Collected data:
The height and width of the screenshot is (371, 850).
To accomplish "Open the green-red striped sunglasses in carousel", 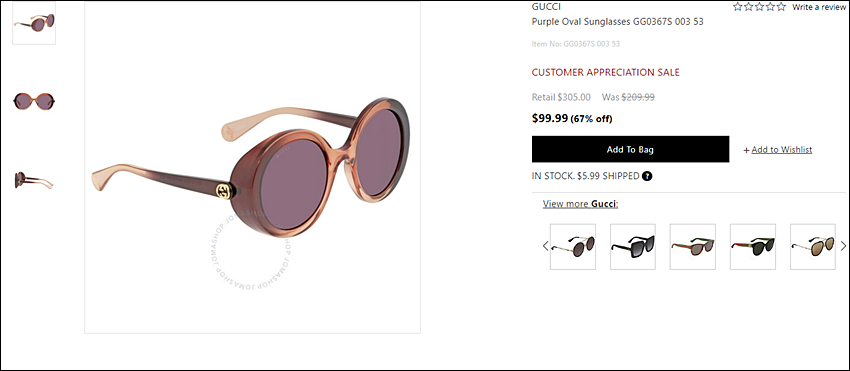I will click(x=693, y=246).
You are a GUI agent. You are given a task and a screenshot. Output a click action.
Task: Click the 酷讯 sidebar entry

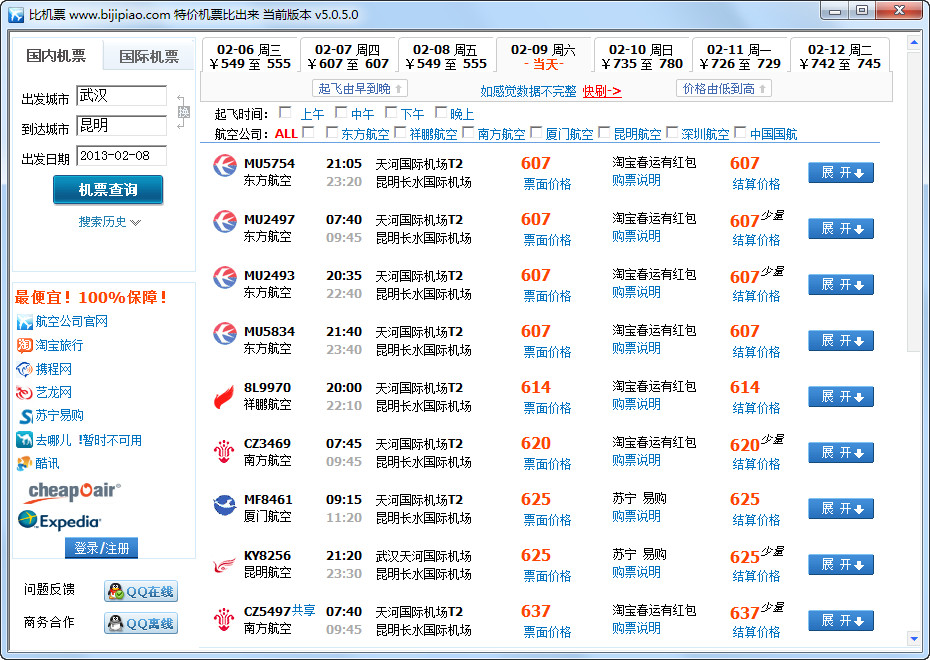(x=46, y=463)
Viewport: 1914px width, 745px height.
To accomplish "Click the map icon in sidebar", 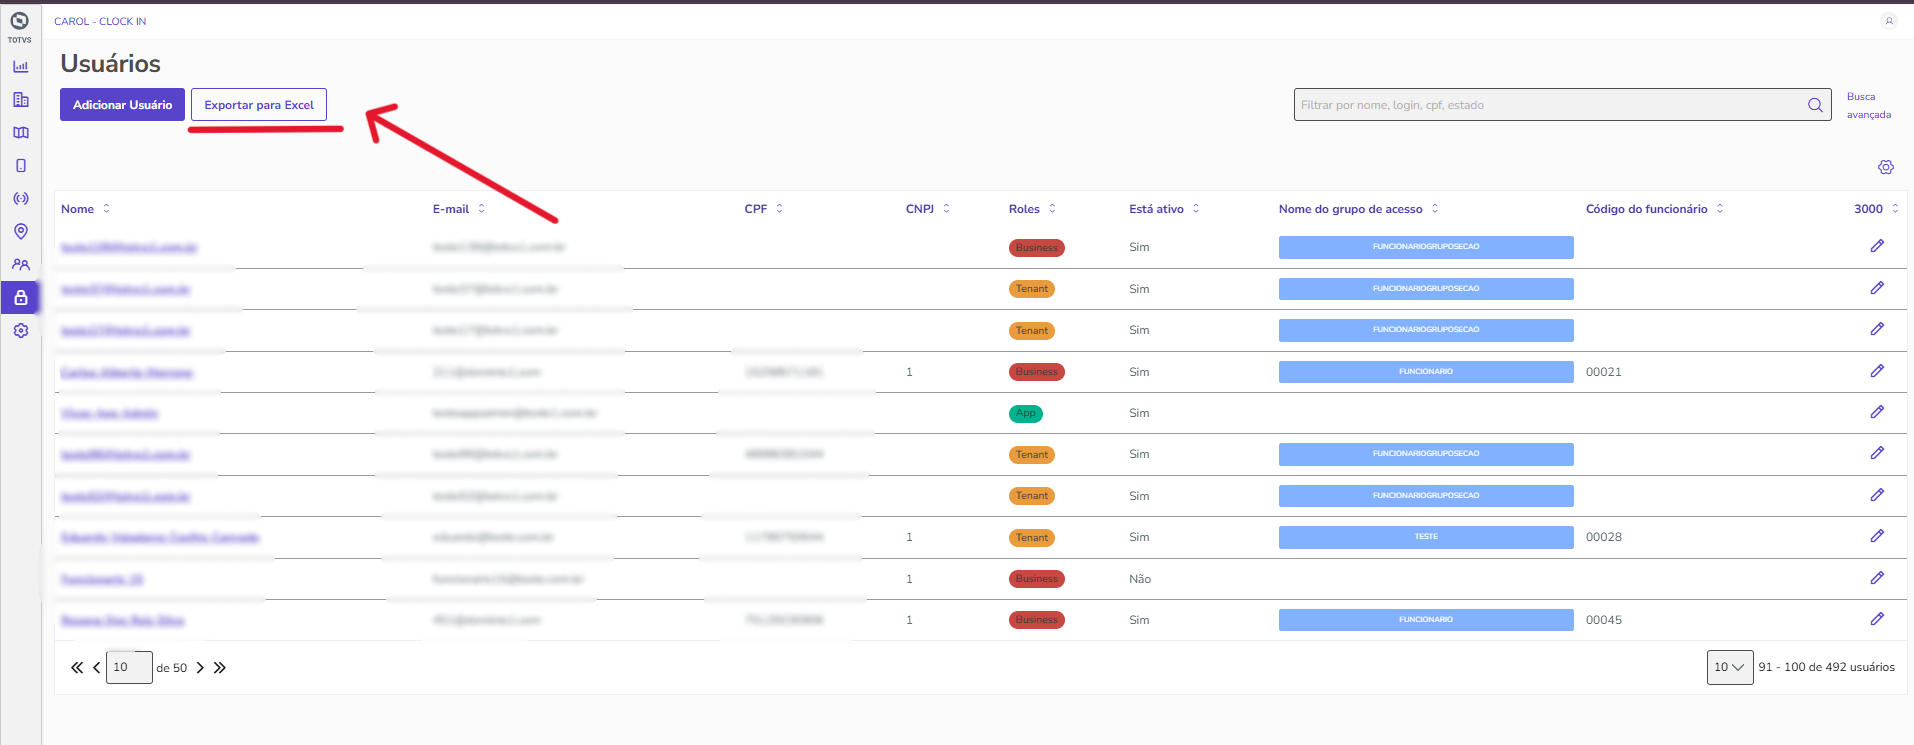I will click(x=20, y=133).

ACTIVITY
Work out how many lines in the data above contain the word "height" and respond with that number only.

THE COMPLETED TASK
2